Charlie Anders of io9 wrote "This movie outsources its biggest moments of narrative intensity to random YouTube vids, which is a filmic choice so incomprehensible, I'm tempted to interpret it as some kind of grand statement of Dada anti-meaning." Genevieve Kosky of Vox wrote that the movie "not only fails resoundingly as a film, but also fails as a nostalgia piece — which, honestly, might be the greater sin in today’s pop cultureverse", and opined that it should have been more like 2001's adaptation of Josie and the Pussycats. Scott Tobias of National Public Radio concurred, writing "Few critics gave Josie enough credit for cleverly subverting the teen-pop musical, but Jem preys so rapaciously on its target demographic that it holds the virtues of the earlier film in sharp relief. Jem and the Holograms is Mac and Me to Josie and the Pussycats E.T.".

Geoff Berkshire of Variety praised Peeples' performance, noting that she "keeps the film watchable", as well as Lewis as "a nonsensical bitch-on-wheels caricature with offbeat line readings and live-wire energy", and noted that "a generally unremarkable tech package — cinematography, sound, costuming & makeup, etc. — at least provides a modest showcase for costume designer Soyon An, makeup head Mary Klimek and hairstylist Vanessa Price, who come the closest to channeling the vibrant spirit of the Jem cartoons that originally made fans fall in love."
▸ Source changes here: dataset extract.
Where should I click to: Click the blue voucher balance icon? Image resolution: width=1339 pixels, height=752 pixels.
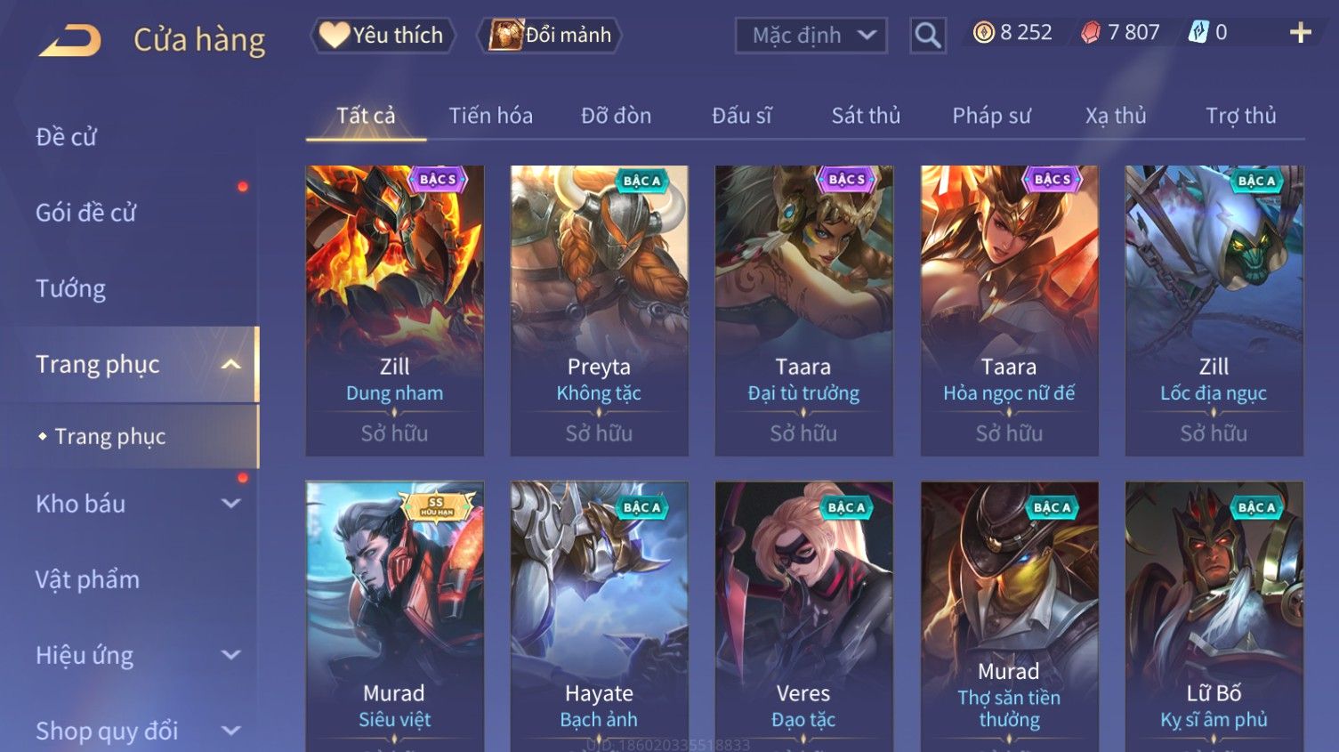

Matt Zoller Seitz, editor-in-chief of RogerEbert.com, gave 3 out of 4 stars, stating that the film "is one of the weirdest big screen adaptations of a cheap TV cartoon that I've seen", giving his observation that the film even sometimes evokes the films of Terrence Malick, a filmmaker known for his films' lush cinematography and reflective nature. Seitz's overall conclusion is that "[the film is] not a good film in terms of plot or tonal consistency, and it offers almost nothing in the way of true conflict, but it's always an observant and sincere movie, and occasionally a beautiful and deep one."

Glen Heath Jr., writing for Little White Lies, wrote that "If Chu can't quite decide which genre or story to embrace – this version of Jem clumsily mixes rock opera, sci-fi and melodrama – he's in brilliant control of certain moments that merge new technology and classical Hollywood editing... the film doesn't deserve the vitriol lobbed at it by dismissive critics and angry fans. Chu's weird, heartfelt vision has a distinct perspective regarding online wanderlust and understands the vibrancy of color... But most of all it appreciates the tenacious will to be real in a world where everything is an illusion."

===Contest controversy===
In March 2014, the film's producers opened an online contest encouraging fans to create short videos describing their love of the original Jem animated series and what a film version would mean to them. The winners were initially to be offered a small role in the film; this was later changed to having the videos themselves featured. In the final production, the fan footage was interspersed with clips of celebrities and edited in such a manner that the fans appeared to be talking about the film's version of the characters. The fans with submitted footage were not informed as to how it would be used; this was perceived as fans being misled into providing positive reviews for a film they had not yet seen, resulting in many being upset by the manipulation of their perspectives on the character and series in light of how unlike the original series the premise of the film was.